■ Alıntı
Faşist saldırılara karşı devrimci öğrencilerin başında o vardır. Parasız yatılı haklarının ellerinden alınması ve okula girişlerinin faşistler tarafından taşlı sopalı ve silahlı saldırıyla engellenmek istenmesine karşı yürütülen militan mücadeleyi o örgütler. Faşist saldırılar ve idarenin engellerine rağmen okula girerler. Ancak sonrasında idare tarafından çağrılan polisin yardımıyla okuldan atılırlar.

 Tam zamanlı devrimcilik

Okuldan atıldıktan sonra hem geçinmek için çalışır hem de 6. Filo‘ya karşı eylemler ve Kanlı Pazar gibi olaylarda en önde bulunup, fabrika ve köylerde örgütleme çalışmaları yürütür. 1969-1970 yıllarında Türk Solu dergisinde işçi ve köylü eylemleri ile ilgili kaleme aldığı bir dizi haber ve yorum bu döneme denk gelir.

1970 yılı şehirlerde ve kırlarda kitlelerin devrimci mücadele ruhunda büyük yükselişlerle doludur. Ve İbrahim her yerdedir. Trakya Değirmenköy‘de toprakları için ağaya karşı mücadele eden köylülerin arasında; 15-16 Haziran büyük işçi ayaklanmacılarının omuz başında; öğrenci eylemlerinin önündedir. 15-16 Haziran ayaklanmasında gece sabahlara kadar bildiri basıyor, gündüz kavganın en yoğun olduğu yere koşuyordu.

■ Gösterilen kayıtlar
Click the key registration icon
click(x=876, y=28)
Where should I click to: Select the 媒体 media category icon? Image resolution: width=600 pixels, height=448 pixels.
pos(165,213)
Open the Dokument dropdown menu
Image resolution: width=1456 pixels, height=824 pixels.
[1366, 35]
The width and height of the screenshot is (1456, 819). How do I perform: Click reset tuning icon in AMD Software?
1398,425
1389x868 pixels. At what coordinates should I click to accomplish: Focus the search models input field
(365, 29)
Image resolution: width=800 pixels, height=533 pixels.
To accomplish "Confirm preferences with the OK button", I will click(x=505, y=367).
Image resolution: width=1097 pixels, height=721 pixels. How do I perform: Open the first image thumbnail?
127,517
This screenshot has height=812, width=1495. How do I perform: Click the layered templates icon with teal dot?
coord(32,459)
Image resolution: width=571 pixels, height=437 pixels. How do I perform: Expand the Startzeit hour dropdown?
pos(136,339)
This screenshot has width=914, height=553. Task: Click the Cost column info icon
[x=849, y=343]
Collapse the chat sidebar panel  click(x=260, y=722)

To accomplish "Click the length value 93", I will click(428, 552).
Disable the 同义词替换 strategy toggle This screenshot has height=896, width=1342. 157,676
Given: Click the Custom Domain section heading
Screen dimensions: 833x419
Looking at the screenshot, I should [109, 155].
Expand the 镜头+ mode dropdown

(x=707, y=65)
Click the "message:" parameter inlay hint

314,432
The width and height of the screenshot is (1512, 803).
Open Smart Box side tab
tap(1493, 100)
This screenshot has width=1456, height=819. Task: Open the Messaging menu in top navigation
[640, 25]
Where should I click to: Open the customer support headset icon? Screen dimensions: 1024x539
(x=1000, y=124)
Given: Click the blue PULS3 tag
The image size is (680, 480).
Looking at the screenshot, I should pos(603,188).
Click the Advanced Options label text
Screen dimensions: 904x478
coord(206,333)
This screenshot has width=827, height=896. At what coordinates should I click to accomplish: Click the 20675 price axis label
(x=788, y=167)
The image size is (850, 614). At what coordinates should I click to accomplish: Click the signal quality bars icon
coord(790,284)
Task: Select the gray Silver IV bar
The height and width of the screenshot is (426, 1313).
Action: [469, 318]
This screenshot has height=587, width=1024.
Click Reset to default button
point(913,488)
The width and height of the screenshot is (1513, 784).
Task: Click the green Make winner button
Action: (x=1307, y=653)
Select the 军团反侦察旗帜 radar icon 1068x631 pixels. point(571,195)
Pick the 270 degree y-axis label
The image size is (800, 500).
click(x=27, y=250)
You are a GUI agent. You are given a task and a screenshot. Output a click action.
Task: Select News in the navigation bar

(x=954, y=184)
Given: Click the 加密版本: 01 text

■ Yapılacaklar
**1.** İbrahim'i anlatan metne göre İbrahim, 1969-1970 yıllarında işçi ve köylü eylemleriyle ilgili haber ve yorumlarını hangi dergide yazmıştır?
**2.** İbrahim'i anlatan metinden bir bölümü olduğu gibi çoğaltın: "Okuldan atıldıktan sonra" sözcüklerinin bulunduğu yerden başlayın, "döneme denk gelir." sözcüklerinden sonra durun.
**3.** İbrahim'i anlatan metni, son cümlesinden sonrasını yazarak tamamlayın.
Kayıtların İbrahim'i anlatan metinle bir ilgisi yoktur.

■ Yazılı yanıtlar
**1.** Türk Solu dergisinde.

**2.**
Okuldan atıldıktan sonra hem geçinmek için çalışır hem de 6. Filo‘ya karşı eylemler ve Kanlı Pazar gibi olaylarda en önde bulunup, fabrika ve köylerde örgütleme çalışmaları yürütür. 1969-1970 yıllarında Türk Solu dergisinde işçi ve köylü eylemleri ile ilgili kaleme aldığı bir dizi haber ve yorum bu döneme denk gelir.

**3.**
Demir-döküm, Sungurlar, Horoz Çivi, Petriks, Ege Sanayi, EAS Akü, Gıslaved, Gamak, Singer, Derby… işçileri, bu büyük devrimciyi yakından tanıyorlar ve kendilerinden biri olarak görüyorlardı. Bu deneyim onun yaşamında bir dönüm noktasıdır.

 TİİKP-PDA’dan kopuş

İbrahim Kaypakkaya o döneme kadar içinde bulunduğu örgüt–PDA/TİİKP– merkezi ile ters düşer. 15-16 Haziran dersleri ile başlayan tartışmaları Aydınlık’ın halk savaşı söyleminin reformizminin üzerini örten bir örtü olduğu gerçeğine doğru derinleşir.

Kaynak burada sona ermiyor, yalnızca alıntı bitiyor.